The Fearless Front Line: The Key to Liberating Leaders to Improve and Grow Their Business
Ray Attiyah
Bibliomotion Books & Media (2013)

Two key questions: “Liberate leaders from what?” and “How to do that?”

No one can deny that every organization needs effectives leadership at all levels and in all areas, especially at its front line. Why there? Because front liners have the most extensive and intensive interaction with any organization’s “outside world,” especially its customers. Therefore, front liners must be well-prepared in terms of their skills and temperament but they must also receive the full support of their supervisors. Here’s a key point: Front line leaders must have authority as well as responsibility if they are to be effective. Ultimately, they and their associates are primarily responsible for keeping the organization running ob a day-to-day basis. C-level executives can then focus on continuous improvement issues and profitable growth objectives. Hence the importance of Ray Attiyah’s Run-Improve-Grow (RIG) business model.

He wrote this book in response to the two questions posed in the title of my review.
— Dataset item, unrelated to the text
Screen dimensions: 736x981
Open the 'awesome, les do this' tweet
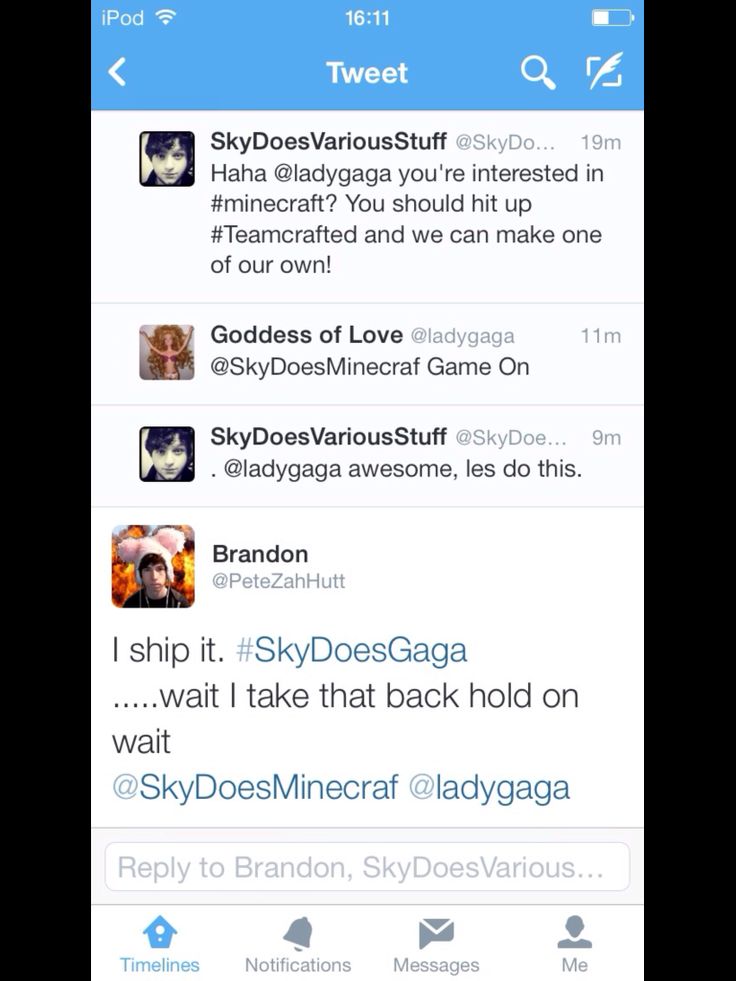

Its title refers to preventing or releasing leaders (especially front line leaders) from hostage to what James O’Toole so aptly characterizes as “the ideology of comfort and the tyranny of custom.” As Attiyah carefully explains, the RIG components (Run, Improve, and Grow) are separate but interdependent. An organization cannot run smoothly and efficiently unless it has the right people in place. Otherwise, it cannot improve its operations and thus, in turn, it cannot achieve (must less sustain) profitable growth. In my opinion, the Ritz-Carlton Hotel Company offers the best example of the RIG model: All of its 38,000 employees (including housekeepers, valet parkers, and serving staff members) are empowered to resolve complaints. In fact, any employee who receives a guest complaint or concern then “owns it” and is authorized to resolve it as she or he sees fit to a monetary limit of $2,500.

These are among the dozens of passages that caught my eye, also listed to suggest the scope of Attiyah’s coverage.
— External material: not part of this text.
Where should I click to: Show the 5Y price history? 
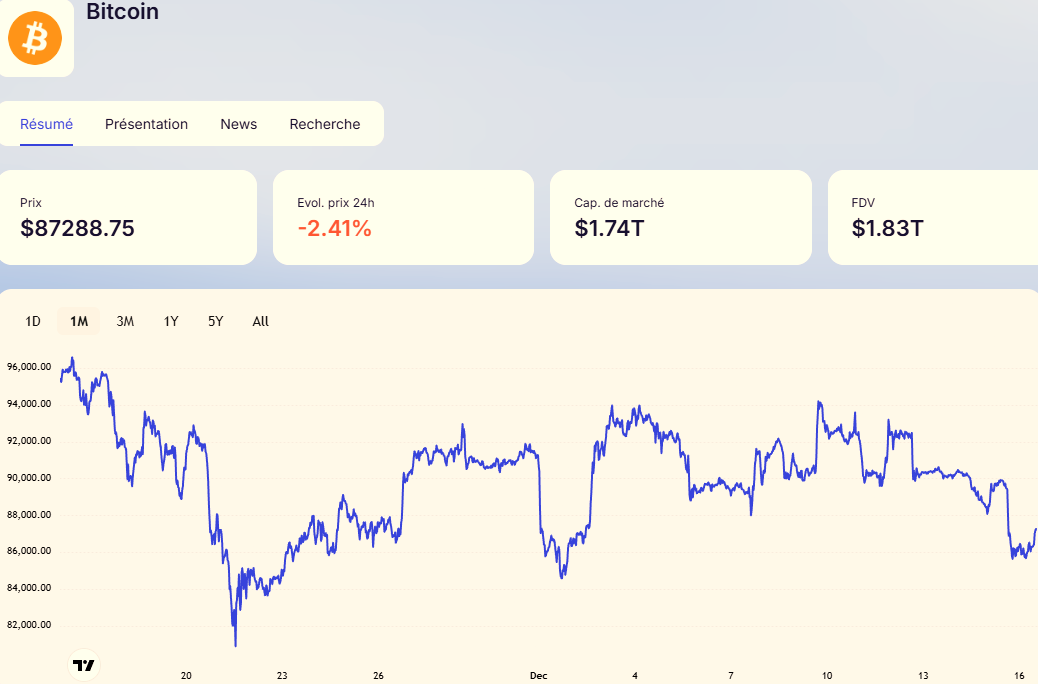pyautogui.click(x=216, y=321)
o How Do Frontline Employees Perceive Marathon Managers? (Pages 17-20)
o What Are the Elements of a Fearless Culture? (29-31)
o What Are the Impediments to a Fearless Culture? (32-34)
o How Do You Develop a Fearless Culture in the Run? (38-52)
o What Are Some Common Roadblocks to Momentum? (64-71)
o What Impact Do Misaligned Management Systems Have on Collective Behaviors? (82-85)
o What Does It Take to Create a New Leadership Style? (87-103)
o How Do Proactive Improvements Differ from Reactive Improvements? (109-114)
o What Is the Relationship among Reliability, Quality, Bold Promises, and Organizational Success? (137-140)
o How Do You Make Sure Bets? (156-162)
o What’s Involved in Assembling Grow Teams? (166-171)
o How Do You Assemble a Talent Fleet? (178-184)
o Retaining the Best Talent (184-186)

On Page 193, Attiyah observes, “Be fearless but not reckless. Give those around you a unified vision and purpose for organizational peak performance. Then, find ways to help them maximize their strengths to spark your organization’s confidence. [Note: Ritz-Carlton employees share ‘WOW’ stories each day.] The result will be that the best and brightest will flock to your door, your website, and your social media pages in hopes of finding their way into your organization to help them achieve their bold growth. And that’s the foundation you need for a lifetime of sustainable growth as a Run-Improve-Grow organization.”

I realize that no brief commentary such as mine can do full justice to the material that Ray Attiyah provides in this volume but I hope that I have at least suggested why I think so highly of it. Also, I hope that those who read this commentary will be better prepared to determine whether or not they wish to read the book and, in that event, will have at least some idea of how to “liberate” their leadership potentialities from both self-imposed and external limitations so they can help the given enterprise to achieve and then sustain profitable growth.